Entries on target coordinates
● ● ● ● ● ● ●

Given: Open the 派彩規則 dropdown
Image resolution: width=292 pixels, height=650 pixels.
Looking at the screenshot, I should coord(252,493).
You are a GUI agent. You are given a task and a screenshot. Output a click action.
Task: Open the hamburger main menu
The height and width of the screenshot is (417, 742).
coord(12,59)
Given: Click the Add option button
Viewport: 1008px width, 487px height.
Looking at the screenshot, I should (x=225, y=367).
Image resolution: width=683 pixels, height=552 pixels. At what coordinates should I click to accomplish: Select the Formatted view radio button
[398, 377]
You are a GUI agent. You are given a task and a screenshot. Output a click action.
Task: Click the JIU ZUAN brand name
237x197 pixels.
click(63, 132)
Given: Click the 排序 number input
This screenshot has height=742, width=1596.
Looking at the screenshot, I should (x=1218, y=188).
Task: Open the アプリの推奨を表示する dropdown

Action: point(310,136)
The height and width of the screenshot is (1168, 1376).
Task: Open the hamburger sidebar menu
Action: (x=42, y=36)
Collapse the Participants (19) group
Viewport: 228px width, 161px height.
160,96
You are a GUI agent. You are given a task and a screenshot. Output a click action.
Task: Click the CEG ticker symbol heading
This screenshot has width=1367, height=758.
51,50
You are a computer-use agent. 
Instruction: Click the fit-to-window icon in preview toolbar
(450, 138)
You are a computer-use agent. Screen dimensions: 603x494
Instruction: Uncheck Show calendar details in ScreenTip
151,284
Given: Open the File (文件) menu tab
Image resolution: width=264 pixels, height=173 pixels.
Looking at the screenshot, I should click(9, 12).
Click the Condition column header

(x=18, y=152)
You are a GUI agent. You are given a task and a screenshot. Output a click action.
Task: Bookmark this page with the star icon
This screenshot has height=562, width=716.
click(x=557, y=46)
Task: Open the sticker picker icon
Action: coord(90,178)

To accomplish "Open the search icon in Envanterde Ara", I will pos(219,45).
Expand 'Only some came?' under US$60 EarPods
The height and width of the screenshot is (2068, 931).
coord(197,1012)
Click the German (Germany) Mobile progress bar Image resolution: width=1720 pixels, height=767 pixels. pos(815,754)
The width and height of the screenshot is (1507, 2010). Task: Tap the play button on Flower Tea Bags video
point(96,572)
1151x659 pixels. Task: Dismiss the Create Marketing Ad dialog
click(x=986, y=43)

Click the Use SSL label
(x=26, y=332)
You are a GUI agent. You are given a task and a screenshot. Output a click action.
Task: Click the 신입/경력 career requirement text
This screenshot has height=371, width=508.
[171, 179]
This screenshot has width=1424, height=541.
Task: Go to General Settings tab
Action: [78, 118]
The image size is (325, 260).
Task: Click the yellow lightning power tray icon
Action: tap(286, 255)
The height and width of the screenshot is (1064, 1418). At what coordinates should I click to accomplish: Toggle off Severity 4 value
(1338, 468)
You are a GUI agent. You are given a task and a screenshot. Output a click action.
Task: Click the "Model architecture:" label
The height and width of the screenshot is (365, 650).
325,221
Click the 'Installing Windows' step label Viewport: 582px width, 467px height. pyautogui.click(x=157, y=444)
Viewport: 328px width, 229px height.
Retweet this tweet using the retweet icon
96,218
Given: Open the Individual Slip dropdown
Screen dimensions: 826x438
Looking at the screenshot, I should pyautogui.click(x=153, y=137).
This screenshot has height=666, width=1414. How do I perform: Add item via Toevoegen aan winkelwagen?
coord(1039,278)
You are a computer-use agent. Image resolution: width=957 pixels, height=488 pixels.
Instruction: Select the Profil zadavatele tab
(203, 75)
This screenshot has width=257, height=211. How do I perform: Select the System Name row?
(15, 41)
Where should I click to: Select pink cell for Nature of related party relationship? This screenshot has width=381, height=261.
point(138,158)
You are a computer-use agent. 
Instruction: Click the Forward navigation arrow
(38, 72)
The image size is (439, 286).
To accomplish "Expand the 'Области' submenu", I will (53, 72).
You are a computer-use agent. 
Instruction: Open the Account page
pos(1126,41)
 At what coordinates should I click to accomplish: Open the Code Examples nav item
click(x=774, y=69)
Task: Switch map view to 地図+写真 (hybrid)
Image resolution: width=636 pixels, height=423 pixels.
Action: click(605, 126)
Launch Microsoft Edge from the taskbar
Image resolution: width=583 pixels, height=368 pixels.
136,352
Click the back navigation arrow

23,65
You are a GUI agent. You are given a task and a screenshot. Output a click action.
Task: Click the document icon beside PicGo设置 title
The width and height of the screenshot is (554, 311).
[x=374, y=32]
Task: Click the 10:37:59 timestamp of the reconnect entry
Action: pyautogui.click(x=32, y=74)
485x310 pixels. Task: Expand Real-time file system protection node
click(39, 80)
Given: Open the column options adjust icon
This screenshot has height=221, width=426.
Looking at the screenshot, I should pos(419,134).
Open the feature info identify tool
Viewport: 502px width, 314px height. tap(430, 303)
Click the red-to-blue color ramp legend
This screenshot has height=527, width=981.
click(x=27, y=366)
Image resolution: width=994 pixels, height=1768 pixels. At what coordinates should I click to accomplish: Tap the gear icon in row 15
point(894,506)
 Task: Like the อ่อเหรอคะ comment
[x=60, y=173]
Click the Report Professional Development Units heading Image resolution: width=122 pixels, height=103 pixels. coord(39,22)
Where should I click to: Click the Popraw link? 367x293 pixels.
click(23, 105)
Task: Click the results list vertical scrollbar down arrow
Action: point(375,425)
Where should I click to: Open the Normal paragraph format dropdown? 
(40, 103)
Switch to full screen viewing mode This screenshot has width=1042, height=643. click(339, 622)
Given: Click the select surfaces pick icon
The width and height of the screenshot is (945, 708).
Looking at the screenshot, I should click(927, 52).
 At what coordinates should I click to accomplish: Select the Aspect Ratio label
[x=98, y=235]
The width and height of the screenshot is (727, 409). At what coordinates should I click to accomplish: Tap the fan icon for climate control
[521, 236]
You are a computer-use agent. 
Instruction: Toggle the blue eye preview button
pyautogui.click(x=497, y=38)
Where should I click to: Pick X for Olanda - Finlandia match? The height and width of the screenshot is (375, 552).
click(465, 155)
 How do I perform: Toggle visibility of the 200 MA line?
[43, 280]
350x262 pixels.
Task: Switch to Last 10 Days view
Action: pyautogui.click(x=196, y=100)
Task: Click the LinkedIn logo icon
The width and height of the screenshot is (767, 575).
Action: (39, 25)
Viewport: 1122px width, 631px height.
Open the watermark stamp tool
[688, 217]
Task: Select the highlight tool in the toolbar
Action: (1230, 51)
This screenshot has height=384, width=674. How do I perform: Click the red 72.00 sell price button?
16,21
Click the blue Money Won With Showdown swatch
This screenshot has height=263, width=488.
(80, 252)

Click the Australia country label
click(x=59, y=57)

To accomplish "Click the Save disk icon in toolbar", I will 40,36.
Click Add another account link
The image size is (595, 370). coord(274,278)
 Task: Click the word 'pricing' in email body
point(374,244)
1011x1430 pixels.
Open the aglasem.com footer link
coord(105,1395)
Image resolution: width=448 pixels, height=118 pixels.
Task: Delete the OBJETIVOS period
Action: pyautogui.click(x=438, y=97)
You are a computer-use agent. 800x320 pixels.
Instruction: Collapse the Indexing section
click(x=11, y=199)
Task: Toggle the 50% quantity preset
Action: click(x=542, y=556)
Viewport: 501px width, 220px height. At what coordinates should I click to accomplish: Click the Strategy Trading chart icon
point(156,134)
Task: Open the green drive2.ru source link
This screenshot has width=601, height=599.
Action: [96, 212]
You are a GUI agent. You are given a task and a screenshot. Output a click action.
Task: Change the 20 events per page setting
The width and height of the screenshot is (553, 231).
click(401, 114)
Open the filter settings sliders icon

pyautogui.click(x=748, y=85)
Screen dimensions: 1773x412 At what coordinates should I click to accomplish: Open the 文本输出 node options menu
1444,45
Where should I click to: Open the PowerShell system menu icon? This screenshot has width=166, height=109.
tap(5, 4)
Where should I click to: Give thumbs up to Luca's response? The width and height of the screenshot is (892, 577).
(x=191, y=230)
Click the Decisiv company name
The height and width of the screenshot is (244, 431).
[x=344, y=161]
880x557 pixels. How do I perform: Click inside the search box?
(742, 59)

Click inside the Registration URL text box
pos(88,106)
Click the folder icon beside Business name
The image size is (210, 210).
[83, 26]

● ● ● ● ● ● ●

▶ **TASK TO CARRY OUT**: Format the items starting at the beginning of the items and ending at the line containing "coord(12,59)" as a two-column CSV with the columns "prompt" and "click". Give one row per item, put each field in quotes, and turn line breaks into spaces.

▶ **IN RESPONSE**:
prompt,click
"Given: Open the 派彩規則 dropdown Image resolution: width=292 pixels, height=650 pixels.","Looking at the screenshot, I should coord(252,493)."
"You are a GUI agent. You are given a task and a screenshot. Output a click action. Task: Open the hamburger main menu The height and width of the screenshot is (417, 742).","coord(12,59)"